● Task description
Every line of the material below needs to be written out exactly, please.
· · ·
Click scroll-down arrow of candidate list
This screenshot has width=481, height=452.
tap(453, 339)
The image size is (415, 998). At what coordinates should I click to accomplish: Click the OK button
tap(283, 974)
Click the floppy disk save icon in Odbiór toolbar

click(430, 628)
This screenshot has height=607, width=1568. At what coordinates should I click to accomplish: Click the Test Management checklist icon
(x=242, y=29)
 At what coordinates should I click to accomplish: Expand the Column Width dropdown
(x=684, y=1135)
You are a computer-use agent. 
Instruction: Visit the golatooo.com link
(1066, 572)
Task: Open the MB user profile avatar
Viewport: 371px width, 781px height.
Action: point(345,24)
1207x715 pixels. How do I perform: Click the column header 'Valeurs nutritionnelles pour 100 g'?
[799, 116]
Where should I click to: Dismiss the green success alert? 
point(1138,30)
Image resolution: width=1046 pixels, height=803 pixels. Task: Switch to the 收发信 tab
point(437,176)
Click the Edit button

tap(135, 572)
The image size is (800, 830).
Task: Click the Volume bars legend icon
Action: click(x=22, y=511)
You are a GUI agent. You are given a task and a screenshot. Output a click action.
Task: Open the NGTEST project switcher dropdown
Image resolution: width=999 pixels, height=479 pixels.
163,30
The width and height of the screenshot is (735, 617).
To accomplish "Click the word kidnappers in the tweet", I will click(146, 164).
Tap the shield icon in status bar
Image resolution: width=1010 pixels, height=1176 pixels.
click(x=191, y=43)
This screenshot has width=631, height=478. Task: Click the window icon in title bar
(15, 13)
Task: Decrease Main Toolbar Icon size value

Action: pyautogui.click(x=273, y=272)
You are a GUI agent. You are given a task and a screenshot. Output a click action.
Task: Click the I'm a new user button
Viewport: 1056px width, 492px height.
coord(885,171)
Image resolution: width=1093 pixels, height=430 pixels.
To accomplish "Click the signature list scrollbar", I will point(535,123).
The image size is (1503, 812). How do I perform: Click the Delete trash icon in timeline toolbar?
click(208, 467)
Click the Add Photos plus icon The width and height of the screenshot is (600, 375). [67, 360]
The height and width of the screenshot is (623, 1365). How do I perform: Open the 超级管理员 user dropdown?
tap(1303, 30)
· · ·
● Answer to this task
Click scroll-down arrow of candidate list
This screenshot has width=481, height=452.
tap(453, 339)
The image size is (415, 998). At what coordinates should I click to accomplish: Click the OK button
tap(283, 974)
Click the floppy disk save icon in Odbiór toolbar

click(430, 628)
This screenshot has height=607, width=1568. At what coordinates should I click to accomplish: Click the Test Management checklist icon
(x=242, y=29)
 At what coordinates should I click to accomplish: Expand the Column Width dropdown
(x=684, y=1135)
You are a computer-use agent. 
Instruction: Visit the golatooo.com link
(1066, 572)
Task: Open the MB user profile avatar
Viewport: 371px width, 781px height.
Action: point(345,24)
1207x715 pixels. How do I perform: Click the column header 'Valeurs nutritionnelles pour 100 g'?
[799, 116]
Where should I click to: Dismiss the green success alert? 
point(1138,30)
Image resolution: width=1046 pixels, height=803 pixels. Task: Switch to the 收发信 tab
point(437,176)
Click the Edit button

tap(135, 572)
The image size is (800, 830).
Task: Click the Volume bars legend icon
Action: click(x=22, y=511)
You are a GUI agent. You are given a task and a screenshot. Output a click action.
Task: Open the NGTEST project switcher dropdown
Image resolution: width=999 pixels, height=479 pixels.
163,30
The width and height of the screenshot is (735, 617).
To accomplish "Click the word kidnappers in the tweet", I will click(146, 164).
Tap the shield icon in status bar
Image resolution: width=1010 pixels, height=1176 pixels.
click(x=191, y=43)
This screenshot has width=631, height=478. Task: Click the window icon in title bar
(15, 13)
Task: Decrease Main Toolbar Icon size value

Action: pyautogui.click(x=273, y=272)
You are a GUI agent. You are given a task and a screenshot. Output a click action.
Task: Click the I'm a new user button
Viewport: 1056px width, 492px height.
coord(885,171)
Image resolution: width=1093 pixels, height=430 pixels.
To accomplish "Click the signature list scrollbar", I will point(535,123).
The image size is (1503, 812). How do I perform: Click the Delete trash icon in timeline toolbar?
click(208, 467)
Click the Add Photos plus icon The width and height of the screenshot is (600, 375). [67, 360]
The height and width of the screenshot is (623, 1365). How do I perform: Open the 超级管理员 user dropdown?
tap(1303, 30)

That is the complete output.